-------- RECORDS TO USE --------

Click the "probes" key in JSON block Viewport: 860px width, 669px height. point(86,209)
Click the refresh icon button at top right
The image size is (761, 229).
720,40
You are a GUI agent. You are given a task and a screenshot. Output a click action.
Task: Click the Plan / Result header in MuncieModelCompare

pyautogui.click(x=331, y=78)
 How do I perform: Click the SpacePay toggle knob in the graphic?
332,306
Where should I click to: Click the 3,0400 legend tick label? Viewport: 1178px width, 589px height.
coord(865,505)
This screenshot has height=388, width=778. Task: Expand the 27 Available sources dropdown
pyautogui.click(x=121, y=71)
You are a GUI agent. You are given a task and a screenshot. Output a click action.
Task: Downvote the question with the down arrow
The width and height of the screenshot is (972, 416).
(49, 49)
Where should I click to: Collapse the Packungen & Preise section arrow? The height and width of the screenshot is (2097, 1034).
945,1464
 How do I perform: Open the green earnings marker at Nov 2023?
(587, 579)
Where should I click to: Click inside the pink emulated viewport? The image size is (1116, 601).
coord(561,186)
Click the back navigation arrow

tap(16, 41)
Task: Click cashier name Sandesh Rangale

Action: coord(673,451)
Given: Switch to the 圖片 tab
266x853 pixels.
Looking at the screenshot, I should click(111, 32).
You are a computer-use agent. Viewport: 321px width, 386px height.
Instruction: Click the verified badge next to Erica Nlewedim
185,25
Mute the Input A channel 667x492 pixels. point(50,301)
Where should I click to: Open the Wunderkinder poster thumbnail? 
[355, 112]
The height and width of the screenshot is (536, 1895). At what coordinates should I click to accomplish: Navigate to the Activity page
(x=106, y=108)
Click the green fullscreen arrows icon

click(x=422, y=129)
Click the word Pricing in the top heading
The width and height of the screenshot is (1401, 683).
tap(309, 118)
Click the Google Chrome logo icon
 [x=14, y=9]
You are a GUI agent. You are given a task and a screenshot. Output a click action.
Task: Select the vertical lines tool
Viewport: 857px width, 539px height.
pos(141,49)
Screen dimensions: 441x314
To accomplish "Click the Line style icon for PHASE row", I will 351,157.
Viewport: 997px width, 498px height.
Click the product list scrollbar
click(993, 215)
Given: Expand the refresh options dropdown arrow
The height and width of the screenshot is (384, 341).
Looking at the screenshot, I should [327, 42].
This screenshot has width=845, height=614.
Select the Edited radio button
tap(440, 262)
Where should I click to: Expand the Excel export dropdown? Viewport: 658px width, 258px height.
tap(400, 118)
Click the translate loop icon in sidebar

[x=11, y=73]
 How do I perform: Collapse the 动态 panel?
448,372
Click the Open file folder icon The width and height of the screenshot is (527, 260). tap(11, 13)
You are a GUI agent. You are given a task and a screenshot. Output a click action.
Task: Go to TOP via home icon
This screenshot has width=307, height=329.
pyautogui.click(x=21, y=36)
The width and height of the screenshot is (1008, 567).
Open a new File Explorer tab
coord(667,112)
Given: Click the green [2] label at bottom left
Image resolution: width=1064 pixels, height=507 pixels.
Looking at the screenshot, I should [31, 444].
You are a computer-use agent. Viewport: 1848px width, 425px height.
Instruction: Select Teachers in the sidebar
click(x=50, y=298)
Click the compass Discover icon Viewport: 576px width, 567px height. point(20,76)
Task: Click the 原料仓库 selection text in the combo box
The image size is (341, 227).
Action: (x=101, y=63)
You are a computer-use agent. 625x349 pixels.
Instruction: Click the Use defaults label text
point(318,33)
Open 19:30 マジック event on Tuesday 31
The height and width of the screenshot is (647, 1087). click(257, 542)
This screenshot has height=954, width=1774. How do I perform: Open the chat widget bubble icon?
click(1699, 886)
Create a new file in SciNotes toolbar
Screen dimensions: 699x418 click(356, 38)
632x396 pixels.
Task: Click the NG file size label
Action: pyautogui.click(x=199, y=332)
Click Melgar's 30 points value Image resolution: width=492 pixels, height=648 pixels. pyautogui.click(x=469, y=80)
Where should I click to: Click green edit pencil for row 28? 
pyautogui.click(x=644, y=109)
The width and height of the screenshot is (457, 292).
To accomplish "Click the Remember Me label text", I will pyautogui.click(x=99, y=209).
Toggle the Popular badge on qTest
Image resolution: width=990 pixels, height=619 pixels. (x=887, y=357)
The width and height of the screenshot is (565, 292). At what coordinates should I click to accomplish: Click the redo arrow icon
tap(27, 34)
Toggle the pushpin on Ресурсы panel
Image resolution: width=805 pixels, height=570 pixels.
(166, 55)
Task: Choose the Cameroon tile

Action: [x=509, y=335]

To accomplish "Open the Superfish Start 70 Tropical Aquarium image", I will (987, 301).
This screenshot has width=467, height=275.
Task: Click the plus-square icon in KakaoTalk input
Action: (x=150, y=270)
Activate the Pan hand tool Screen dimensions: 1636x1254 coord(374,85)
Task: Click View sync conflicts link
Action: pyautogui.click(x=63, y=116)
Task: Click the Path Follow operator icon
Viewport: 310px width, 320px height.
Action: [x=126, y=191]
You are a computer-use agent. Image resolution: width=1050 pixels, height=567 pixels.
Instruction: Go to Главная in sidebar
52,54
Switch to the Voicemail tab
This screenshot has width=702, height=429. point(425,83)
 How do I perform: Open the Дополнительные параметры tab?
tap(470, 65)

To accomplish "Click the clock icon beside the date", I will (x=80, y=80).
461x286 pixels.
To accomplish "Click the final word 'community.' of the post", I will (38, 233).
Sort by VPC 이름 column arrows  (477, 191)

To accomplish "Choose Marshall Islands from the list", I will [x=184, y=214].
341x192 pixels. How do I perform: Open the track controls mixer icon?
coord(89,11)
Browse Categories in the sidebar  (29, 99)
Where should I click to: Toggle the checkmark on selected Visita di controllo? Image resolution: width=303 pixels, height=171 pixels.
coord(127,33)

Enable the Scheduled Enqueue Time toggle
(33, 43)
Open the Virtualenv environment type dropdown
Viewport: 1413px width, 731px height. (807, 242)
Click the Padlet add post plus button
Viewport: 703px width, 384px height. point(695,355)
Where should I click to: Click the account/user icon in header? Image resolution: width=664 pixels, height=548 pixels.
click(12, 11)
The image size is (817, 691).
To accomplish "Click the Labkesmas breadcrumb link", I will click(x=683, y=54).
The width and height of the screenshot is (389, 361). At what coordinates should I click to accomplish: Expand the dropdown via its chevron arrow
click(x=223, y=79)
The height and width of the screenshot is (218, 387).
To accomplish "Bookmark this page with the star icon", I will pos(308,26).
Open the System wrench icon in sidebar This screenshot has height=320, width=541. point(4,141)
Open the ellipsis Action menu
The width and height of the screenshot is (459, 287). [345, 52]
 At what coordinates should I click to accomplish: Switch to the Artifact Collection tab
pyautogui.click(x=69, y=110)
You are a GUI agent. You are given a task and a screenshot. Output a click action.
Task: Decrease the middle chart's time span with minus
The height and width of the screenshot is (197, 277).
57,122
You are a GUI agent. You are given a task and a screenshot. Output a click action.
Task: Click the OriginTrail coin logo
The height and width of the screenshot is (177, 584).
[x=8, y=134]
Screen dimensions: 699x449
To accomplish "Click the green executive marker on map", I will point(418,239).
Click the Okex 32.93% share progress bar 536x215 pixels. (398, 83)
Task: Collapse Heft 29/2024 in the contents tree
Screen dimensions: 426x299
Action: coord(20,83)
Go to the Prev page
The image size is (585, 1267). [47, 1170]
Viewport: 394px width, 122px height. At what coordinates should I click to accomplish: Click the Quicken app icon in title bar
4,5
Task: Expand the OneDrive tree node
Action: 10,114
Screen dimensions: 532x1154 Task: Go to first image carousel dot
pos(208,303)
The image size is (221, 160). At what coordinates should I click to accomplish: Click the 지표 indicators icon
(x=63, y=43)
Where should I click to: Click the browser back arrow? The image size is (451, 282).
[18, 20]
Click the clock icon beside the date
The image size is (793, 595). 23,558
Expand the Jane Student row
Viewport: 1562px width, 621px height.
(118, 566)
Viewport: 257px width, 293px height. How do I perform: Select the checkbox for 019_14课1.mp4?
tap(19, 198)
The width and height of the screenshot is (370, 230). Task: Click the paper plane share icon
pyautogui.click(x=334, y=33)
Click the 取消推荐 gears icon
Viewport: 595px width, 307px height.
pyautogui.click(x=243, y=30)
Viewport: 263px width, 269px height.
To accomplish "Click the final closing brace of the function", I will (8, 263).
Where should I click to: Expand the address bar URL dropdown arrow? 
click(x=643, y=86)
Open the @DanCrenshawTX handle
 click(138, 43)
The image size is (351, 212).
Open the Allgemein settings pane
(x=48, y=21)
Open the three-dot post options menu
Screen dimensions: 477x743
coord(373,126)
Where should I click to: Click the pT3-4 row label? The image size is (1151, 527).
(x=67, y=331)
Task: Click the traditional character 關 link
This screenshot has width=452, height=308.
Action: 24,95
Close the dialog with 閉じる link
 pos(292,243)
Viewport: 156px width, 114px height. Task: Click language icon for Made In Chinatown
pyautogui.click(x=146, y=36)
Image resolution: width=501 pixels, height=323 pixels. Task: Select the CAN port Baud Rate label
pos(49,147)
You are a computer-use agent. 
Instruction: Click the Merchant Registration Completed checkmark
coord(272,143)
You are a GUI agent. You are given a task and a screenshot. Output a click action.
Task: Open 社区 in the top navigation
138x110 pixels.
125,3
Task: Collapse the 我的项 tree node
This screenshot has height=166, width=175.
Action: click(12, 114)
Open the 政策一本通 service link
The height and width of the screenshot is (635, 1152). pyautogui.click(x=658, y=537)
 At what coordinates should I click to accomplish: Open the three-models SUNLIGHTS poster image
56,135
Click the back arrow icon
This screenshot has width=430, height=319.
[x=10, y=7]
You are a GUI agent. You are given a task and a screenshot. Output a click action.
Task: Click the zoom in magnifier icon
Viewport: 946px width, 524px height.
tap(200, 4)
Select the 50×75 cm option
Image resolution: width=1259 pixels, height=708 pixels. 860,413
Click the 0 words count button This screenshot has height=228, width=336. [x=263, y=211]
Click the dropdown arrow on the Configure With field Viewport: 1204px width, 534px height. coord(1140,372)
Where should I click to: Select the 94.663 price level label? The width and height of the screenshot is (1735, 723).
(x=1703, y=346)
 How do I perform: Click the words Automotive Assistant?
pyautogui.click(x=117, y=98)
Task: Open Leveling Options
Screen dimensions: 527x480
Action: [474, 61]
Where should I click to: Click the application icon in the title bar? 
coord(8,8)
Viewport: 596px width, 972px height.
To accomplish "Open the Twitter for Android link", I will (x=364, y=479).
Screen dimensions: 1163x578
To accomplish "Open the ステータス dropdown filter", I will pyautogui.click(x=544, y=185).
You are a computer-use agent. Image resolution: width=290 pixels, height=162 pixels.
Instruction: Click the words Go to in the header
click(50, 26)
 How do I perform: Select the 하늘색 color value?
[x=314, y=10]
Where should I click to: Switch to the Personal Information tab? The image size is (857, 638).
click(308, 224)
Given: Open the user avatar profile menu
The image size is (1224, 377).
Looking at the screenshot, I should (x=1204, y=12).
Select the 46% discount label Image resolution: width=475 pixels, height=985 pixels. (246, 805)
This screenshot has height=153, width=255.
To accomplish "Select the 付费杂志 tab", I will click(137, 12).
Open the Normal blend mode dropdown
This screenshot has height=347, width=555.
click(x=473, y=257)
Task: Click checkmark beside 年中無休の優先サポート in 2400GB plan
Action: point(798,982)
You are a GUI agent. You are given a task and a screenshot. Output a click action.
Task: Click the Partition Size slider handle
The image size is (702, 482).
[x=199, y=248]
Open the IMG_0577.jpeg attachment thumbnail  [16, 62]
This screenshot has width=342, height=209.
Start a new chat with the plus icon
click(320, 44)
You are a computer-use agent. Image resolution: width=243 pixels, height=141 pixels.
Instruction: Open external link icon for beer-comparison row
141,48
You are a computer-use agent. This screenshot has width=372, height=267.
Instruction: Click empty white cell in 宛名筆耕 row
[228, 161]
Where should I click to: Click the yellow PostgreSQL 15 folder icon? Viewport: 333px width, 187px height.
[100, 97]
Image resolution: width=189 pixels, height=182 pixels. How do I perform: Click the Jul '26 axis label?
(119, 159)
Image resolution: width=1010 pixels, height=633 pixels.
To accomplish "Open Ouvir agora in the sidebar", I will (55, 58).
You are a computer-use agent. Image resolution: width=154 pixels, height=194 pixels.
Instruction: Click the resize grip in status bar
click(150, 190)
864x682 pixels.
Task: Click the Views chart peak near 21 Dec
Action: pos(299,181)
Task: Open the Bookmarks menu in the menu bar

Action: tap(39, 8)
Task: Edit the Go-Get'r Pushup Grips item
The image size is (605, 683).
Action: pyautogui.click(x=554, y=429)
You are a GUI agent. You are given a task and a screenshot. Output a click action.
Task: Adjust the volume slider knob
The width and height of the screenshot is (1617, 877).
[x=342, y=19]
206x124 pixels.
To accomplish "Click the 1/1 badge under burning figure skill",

--------

TASK TO COMPLETE
Count every line of the data in which the word "refresh" appears, and report only the total.

RESULT OF THE EXERCISE
2